■ Tarefas e exercícios:
1. Segundo a notícia sobre a decisão do STJ, de quantos membros é composta a Corte Especial?
2. Indique, por favor, se cada afirmação abaixo está de acordo com a notícia sobre a decisão do STJ, respondendo sim ou não e citando as palavras do texto que decidem.
(a) A Barragem de Algodões se rompeu em 2009.
(b) Wellington Dias foi denunciado por crimes de corrupção.
(c) Depois de governar entre 2007 e 2010, Wellington Dias foi eleito deputado federal.
3. Escreva a continuação da notícia sobre a decisão do STJ, começando logo após a última frase.
═════ Notícia ═════
A Corte Especial do Superior Tribunal de Justiça (STJ),
composta de 15 membros, decidiu enviar para o 1º grau, no Piauí, a ação penal
contra o governador Wellington Dias sobre o rompimento da Barragem de Algodões,
ocorrido há dez anos.
Com a decisão, o STJ fixou interpretação restritiva da
competência originária da Corte, no sentido de que o término de um determinado
mandato acarreta, por si só, a cessação do foro por prerrogativa de função, em
relação a ato praticado neste intervalo.
No caso, Wellington Dias foi denunciado por crimes de dano a
unidades de conservação e de poluição. O detalhe é que tais atos teriam sido
cometidos em mandato anterior - a conduta seria de omissão em adotar medidas
necessárias para evitar o rompimento da barragem de Algodões, ocorrido em 2009.
O STJ levou em conta que Wellington Dias foi governador entre
2003-2006 e 2007-2010 e, na sequência, foi eleito senador, antes de voltar a
comandar o governo estadual.
═════ Linhas de dados ═════
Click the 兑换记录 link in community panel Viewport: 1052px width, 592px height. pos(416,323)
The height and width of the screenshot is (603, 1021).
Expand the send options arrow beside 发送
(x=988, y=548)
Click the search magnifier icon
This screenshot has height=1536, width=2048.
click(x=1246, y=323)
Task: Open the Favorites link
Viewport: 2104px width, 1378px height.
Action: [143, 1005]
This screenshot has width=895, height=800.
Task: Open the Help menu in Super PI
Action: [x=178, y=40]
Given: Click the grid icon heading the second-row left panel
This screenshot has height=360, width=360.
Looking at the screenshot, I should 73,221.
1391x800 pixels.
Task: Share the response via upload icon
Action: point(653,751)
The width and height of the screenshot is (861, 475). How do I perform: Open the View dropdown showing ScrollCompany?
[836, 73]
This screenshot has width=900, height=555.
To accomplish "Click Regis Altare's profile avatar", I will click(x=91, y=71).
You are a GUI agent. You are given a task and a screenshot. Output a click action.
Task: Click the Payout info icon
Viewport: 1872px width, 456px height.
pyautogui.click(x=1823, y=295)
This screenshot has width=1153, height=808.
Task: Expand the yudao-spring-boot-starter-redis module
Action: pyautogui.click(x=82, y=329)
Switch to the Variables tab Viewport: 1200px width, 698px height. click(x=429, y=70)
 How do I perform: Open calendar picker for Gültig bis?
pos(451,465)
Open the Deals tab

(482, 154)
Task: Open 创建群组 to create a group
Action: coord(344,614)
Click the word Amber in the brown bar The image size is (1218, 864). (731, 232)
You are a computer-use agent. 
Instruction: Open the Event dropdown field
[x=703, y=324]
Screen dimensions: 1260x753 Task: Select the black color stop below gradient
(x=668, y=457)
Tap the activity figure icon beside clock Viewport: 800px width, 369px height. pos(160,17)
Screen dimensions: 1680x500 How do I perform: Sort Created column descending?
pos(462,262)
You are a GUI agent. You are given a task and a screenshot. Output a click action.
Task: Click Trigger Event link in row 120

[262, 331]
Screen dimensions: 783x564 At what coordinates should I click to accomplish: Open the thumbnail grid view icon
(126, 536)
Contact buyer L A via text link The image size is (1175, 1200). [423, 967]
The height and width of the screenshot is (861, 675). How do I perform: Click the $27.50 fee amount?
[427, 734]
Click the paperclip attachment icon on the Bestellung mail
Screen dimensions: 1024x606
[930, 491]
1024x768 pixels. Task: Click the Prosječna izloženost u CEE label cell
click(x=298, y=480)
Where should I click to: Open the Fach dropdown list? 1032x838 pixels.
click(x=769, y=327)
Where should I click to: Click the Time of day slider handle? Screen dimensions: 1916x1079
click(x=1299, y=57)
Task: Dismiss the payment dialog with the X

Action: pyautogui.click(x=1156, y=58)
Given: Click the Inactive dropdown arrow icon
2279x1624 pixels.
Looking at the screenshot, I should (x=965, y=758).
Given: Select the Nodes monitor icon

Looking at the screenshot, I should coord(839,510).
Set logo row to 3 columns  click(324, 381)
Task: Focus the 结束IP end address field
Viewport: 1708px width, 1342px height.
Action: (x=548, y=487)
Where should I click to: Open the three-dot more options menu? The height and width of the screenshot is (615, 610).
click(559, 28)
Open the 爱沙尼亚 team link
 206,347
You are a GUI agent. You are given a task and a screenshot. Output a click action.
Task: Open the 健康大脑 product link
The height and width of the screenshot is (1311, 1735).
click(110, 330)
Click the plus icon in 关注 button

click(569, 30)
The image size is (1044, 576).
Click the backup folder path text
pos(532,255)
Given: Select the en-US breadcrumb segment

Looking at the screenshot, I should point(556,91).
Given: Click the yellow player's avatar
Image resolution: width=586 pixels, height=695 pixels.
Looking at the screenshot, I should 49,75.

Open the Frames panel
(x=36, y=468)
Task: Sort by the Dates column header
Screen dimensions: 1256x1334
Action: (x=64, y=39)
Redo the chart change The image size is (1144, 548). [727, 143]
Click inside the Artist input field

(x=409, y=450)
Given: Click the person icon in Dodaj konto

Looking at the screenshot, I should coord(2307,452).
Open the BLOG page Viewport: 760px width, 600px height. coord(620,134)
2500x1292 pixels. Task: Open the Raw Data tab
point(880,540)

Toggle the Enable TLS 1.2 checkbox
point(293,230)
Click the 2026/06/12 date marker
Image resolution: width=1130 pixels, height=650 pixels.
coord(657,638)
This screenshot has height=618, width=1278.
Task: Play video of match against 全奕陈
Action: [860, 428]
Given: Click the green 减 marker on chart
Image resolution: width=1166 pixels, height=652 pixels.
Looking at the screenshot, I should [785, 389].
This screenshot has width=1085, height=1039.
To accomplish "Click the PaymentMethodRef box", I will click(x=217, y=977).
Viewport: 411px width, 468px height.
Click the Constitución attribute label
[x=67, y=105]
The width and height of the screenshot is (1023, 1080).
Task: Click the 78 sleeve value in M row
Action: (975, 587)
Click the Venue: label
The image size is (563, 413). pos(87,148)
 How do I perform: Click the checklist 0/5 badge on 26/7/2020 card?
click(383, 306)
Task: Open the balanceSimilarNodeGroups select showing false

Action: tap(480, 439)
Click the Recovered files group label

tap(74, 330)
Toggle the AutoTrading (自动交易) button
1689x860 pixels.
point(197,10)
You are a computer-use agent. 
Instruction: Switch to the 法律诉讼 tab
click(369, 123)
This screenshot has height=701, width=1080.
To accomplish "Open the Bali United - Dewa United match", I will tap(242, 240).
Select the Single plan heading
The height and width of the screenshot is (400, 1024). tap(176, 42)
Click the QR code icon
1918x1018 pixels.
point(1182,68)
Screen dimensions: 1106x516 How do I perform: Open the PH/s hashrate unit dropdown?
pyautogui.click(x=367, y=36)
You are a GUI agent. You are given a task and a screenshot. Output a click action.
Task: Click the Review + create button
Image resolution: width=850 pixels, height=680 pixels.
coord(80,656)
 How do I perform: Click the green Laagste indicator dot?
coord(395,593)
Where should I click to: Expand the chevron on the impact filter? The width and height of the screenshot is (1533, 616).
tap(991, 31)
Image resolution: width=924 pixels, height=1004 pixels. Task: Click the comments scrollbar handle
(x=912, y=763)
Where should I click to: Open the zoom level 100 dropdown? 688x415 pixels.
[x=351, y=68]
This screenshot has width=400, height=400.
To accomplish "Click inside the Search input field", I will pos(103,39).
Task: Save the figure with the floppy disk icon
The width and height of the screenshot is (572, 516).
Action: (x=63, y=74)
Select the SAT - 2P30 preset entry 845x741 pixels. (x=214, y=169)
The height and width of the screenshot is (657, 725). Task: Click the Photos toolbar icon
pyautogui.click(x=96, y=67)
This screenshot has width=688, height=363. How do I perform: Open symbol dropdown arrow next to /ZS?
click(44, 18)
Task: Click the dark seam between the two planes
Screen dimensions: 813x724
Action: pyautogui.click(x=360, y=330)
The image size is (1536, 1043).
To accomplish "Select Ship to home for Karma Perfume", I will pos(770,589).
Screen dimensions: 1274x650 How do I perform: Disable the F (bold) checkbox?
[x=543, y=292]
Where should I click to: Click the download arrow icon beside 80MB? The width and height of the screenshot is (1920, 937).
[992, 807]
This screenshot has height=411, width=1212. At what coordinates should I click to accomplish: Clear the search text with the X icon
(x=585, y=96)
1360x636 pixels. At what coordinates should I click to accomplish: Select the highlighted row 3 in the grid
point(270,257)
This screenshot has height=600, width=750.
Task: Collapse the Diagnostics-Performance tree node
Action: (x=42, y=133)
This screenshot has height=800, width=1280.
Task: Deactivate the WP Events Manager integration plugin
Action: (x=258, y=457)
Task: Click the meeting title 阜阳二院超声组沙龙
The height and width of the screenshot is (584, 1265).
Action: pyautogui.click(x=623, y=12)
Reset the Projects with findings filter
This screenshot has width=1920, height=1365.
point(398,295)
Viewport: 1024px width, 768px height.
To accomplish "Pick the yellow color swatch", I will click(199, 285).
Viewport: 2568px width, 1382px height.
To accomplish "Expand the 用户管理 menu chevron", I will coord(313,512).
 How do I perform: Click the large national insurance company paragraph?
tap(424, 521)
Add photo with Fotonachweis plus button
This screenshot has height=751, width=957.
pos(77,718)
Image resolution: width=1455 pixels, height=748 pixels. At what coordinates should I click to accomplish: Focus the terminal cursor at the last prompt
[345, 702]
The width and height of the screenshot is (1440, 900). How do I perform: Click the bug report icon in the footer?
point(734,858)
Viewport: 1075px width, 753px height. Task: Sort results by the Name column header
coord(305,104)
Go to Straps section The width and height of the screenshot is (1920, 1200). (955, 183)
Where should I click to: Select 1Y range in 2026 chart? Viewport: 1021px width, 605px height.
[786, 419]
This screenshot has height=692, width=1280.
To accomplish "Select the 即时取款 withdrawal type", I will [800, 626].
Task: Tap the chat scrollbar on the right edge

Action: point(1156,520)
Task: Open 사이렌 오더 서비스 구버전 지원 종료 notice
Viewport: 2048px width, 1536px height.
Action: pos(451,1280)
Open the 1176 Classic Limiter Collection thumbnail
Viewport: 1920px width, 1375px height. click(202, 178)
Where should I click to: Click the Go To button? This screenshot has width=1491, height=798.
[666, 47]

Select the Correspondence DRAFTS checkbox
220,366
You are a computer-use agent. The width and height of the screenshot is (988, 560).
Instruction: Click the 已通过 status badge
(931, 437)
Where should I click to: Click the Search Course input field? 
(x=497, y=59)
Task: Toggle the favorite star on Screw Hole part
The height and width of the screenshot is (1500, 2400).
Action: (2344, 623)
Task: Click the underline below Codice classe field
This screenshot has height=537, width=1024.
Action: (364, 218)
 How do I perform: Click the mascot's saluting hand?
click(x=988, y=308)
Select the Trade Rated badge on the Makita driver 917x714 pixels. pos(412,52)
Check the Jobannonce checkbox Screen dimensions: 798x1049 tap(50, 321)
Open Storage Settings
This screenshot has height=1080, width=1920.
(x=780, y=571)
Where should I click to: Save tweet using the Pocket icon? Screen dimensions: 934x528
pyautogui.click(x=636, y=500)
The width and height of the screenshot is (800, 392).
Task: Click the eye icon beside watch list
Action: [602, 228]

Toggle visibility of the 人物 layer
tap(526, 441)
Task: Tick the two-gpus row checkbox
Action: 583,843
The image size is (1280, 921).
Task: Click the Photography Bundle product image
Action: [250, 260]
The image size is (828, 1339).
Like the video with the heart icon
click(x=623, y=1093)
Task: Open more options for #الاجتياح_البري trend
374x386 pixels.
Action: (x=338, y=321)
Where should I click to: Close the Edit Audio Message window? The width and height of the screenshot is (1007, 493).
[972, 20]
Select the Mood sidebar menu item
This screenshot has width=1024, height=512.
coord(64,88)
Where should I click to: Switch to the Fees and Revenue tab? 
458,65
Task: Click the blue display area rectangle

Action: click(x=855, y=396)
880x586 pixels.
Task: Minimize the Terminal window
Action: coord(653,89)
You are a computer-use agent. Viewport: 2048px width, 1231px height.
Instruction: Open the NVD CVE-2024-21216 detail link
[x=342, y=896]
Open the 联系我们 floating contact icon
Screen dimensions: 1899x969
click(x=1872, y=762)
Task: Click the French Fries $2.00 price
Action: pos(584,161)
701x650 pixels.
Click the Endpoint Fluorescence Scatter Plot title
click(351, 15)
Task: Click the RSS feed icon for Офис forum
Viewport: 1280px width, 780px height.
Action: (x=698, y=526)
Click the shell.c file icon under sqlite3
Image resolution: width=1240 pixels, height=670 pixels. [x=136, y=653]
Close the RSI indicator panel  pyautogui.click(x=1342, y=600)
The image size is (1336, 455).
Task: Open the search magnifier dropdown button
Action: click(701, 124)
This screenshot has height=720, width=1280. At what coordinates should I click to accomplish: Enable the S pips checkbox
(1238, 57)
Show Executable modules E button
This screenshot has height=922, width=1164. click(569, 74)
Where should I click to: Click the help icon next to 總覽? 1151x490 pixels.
═════
■ Respostas em ordem:
1. A Corte Especial é composta de 15 membros.

2.
(a) Sim: "o rompimento da barragem de Algodões, ocorrido em 2009".
(b) Não: "denunciado por crimes de dano a unidades de conservação e de poluição".
(c) Não: "na sequência, foi eleito senador".

3.
A relatora do processo, ministra Nancy Andrighi, propôs
questão de ordem sobre a possibilidade de interpretação restritiva da
competência originária da Corte ser estendida a supostos crimes praticados por
governador em mandatos anteriores e já findos, estando a pessoa investigada ou
denunciada ocupando a função que garante a prerrogativa de foro em virtude de
nova eleição para o mesmo cargo.
Para a ministra, o foro por prerrogativa de função deve
observar os critérios de concomitância temporal e de pertinência temática entre
a prática do fato e o exercício do cargo, pois sua finalidade é a proteção do
seu legítimo exercício no interesse da sociedade.
Privilégio ilegal
Partindo deste entendimento, como a omissão supostamente
criminosa de Wellington Dias ocorreu no penúltimo ano de seu segundo mandato de
governador, a ministra Nancy do STJ concluiu que a manutenção do foro após o
hiato (quando foi senador) e mais um mandato no Executivo “configuraria
privilégio pessoal não abarcado pela garantia constitucional”.
A divergência foi inaugurada pelo ministro Raul Araújo, que
defendeu a competência constitucional da Corte para a análise e processamento
da denúncia: “O cometimento do suposto ato a ele imputado se deu no exercício
do mandato de governador do Estado. Ele permanece governador, agora que
reeleito. Temos a competência para julgá-lo.”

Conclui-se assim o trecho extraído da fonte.